Budge, Sir Ernest Alfred Wallis (1857–1934)
Scholar of Assyriology, Egyptology, Syriac, Coptic, and Ethiopic. Of humble origins, he learnt Hebrew and Syriac while working as a shop assistant. He was given funds to study with W. Wright at Cambridge (1878) and soon won a scholarship at Christ’s College, Cambridge. He became an assistant in the Oriental Antiquities Department of the British Museum in 1883, and in 1894 was appointed Keeper of Egyptian and Asiatic Antiquities in the British Museum, a post he held till his retirement in 1924. He was made a Knight in 1920. He made several visits to Mesopotamia (where he had a number of Syriac mss. copied for him), as well as to Egypt. Although best known for his many popular books on Egyptology, he also found time to publish numerous texts in Syriac, Coptic, and Ethiopic.
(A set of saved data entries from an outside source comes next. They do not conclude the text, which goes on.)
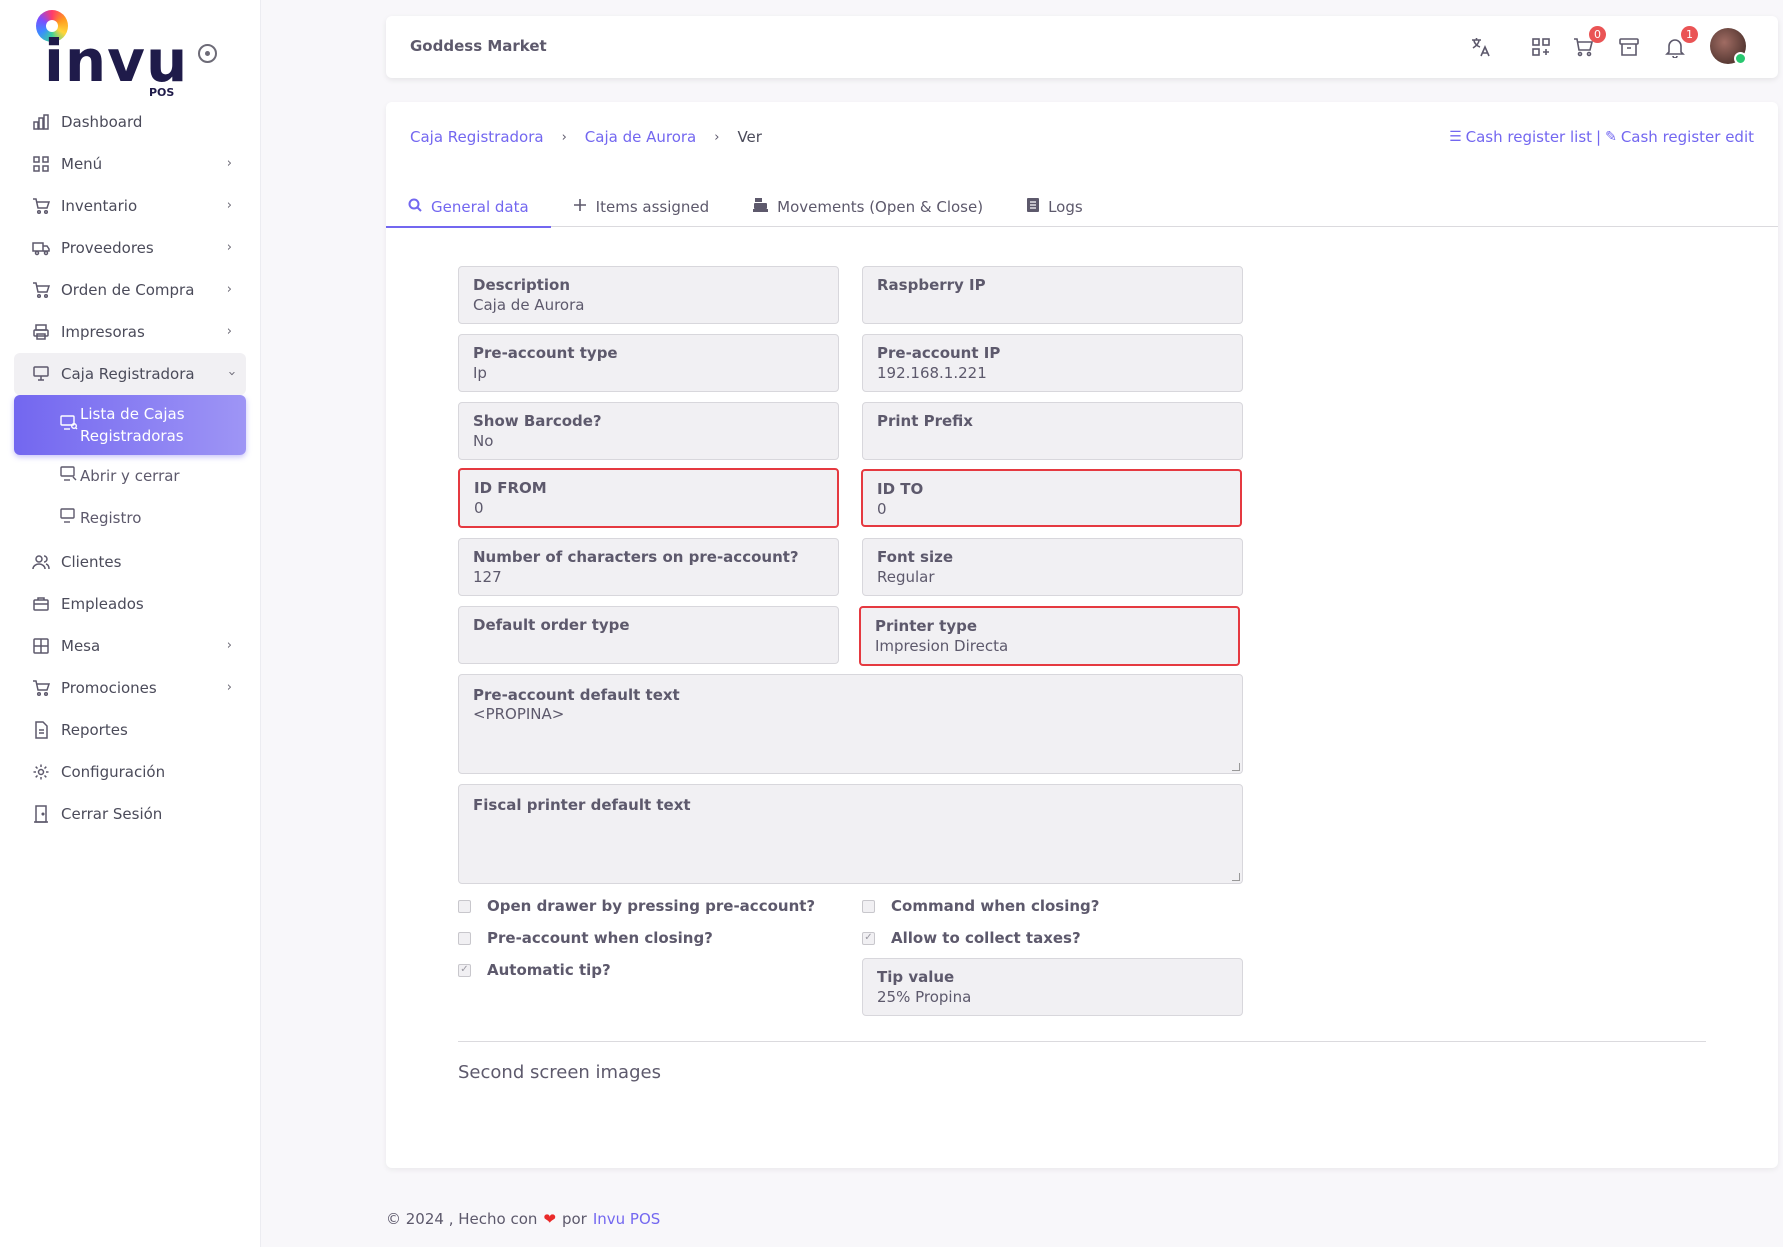 The height and width of the screenshot is (1247, 1783). I want to click on checkbox-label: Pre-account when closing?, so click(600, 938).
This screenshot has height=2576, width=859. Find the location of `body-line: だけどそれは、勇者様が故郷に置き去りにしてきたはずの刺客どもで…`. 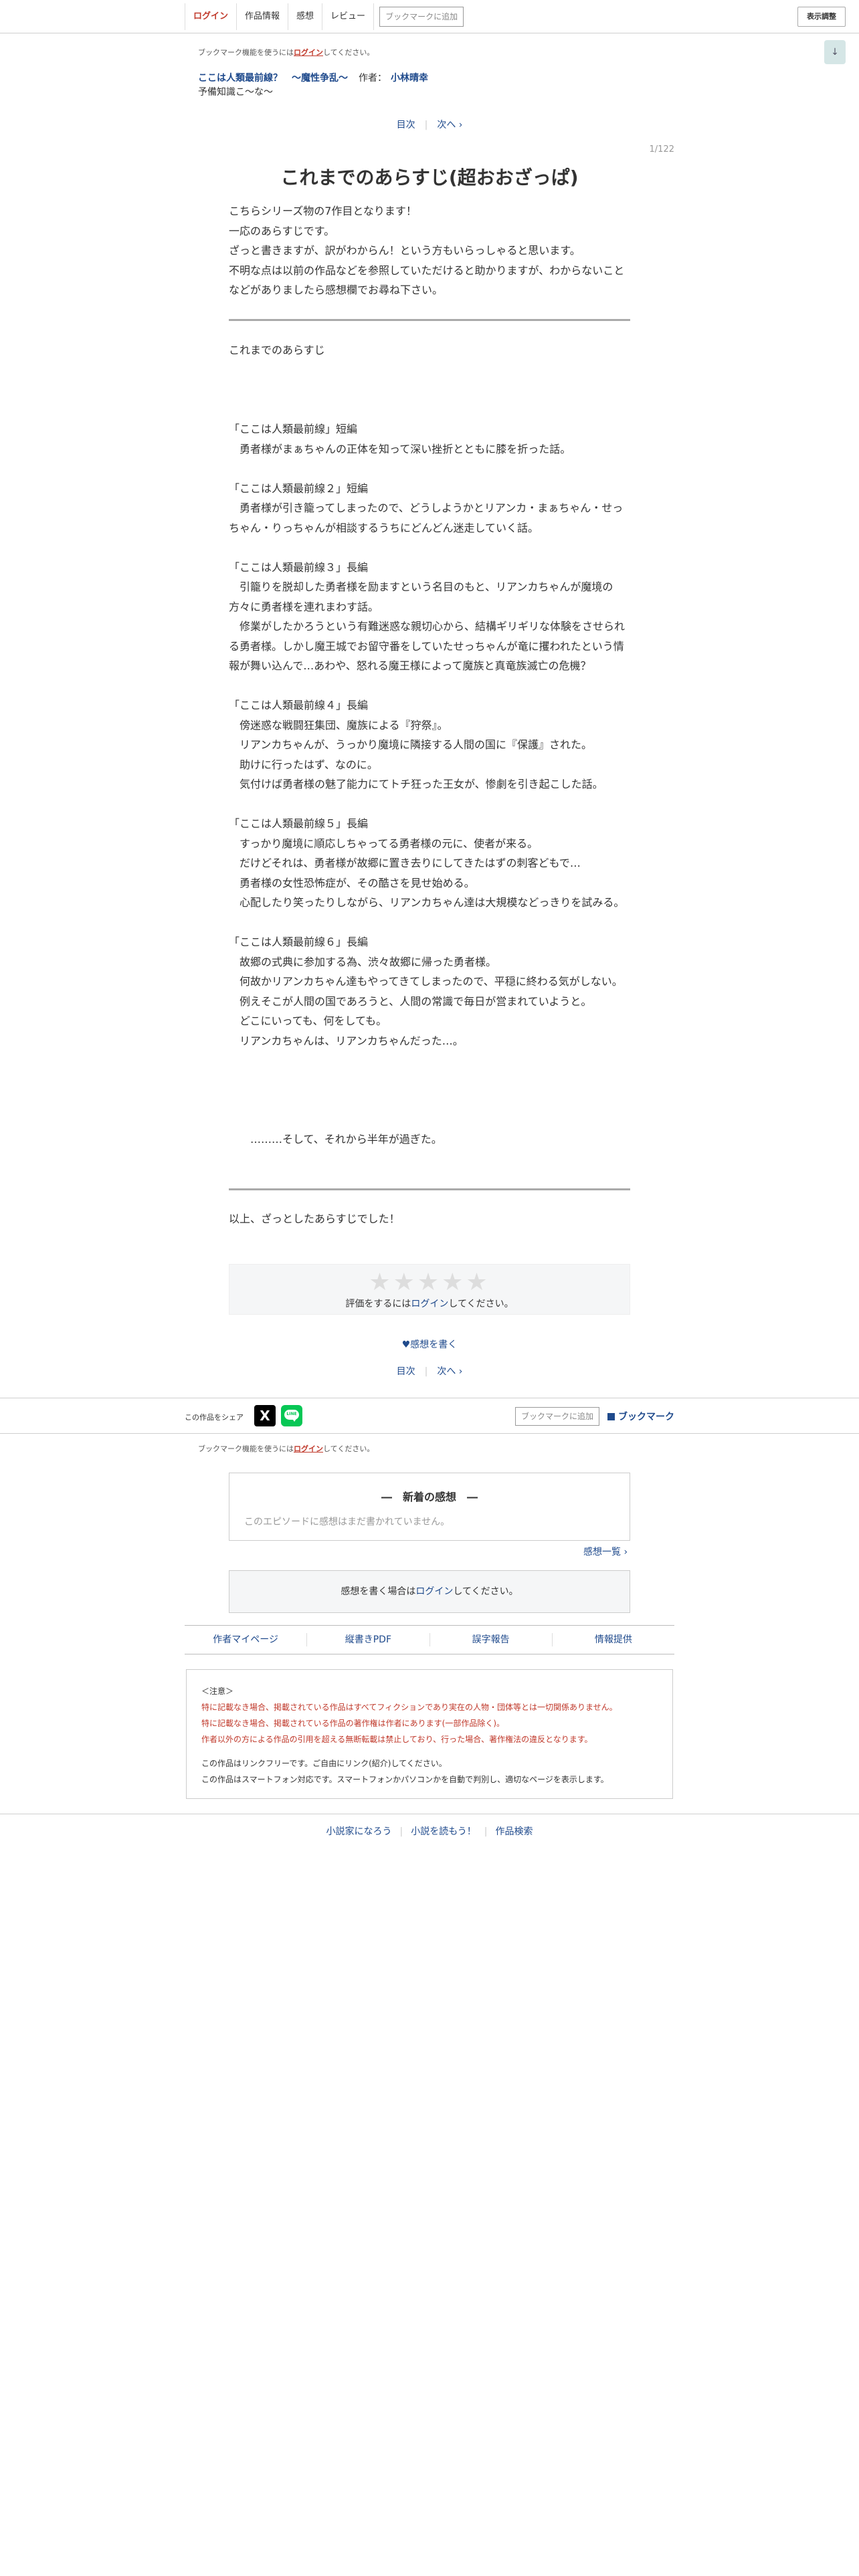

body-line: だけどそれは、勇者様が故郷に置き去りにしてきたはずの刺客どもで… is located at coordinates (405, 863).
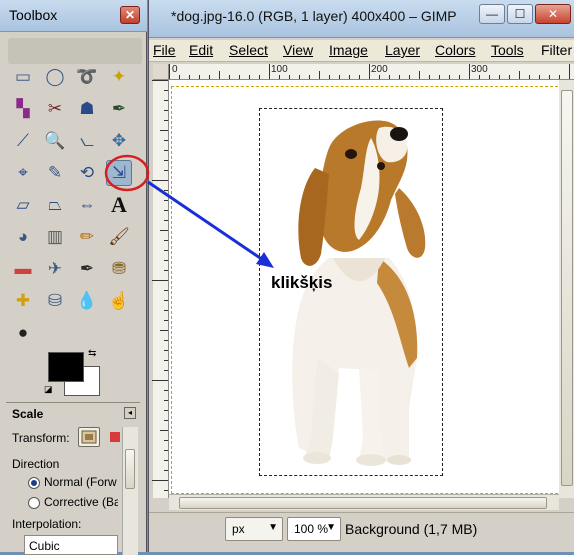 The image size is (574, 555). I want to click on blend-icon: ▥, so click(55, 237).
His main editions and translations of Syriac texts are: Solomon of Bosra, Book of the Bee (1886); Thomas of Marga, Book of Governors (1893); Philoxenus, Discourses (1894); History of Alexander (1889); Bar Hebraeus, Laughable Stories (1897); History of the Virgin Mary (1899); Life of Rabban Hormizd (1902); ʿAnanishoʿ, Book of Paradise (1904; with a subsequent edition with just the English translation, 1907; and excerpts, 1934); The Syriac Book of Medicines (1913); The Cave of Treasures (1927, translation only); The Monks of Kublai Khan (1928; the diary of Rabban Ṣawma; translation only); Bar Hebraeus, Chronography (1932).
Sources
- A. H. Becker, ‘Doctoring the past in the present: E. A. Wallis Budge, The discourse on magic and the colonization of Iraq’, History of Religions 44 (2005), 175–215.
- M. Smith, ‘Budge, E. A. W.’, in Oxford Dictionary of National Biography 8 (2004), 557–8.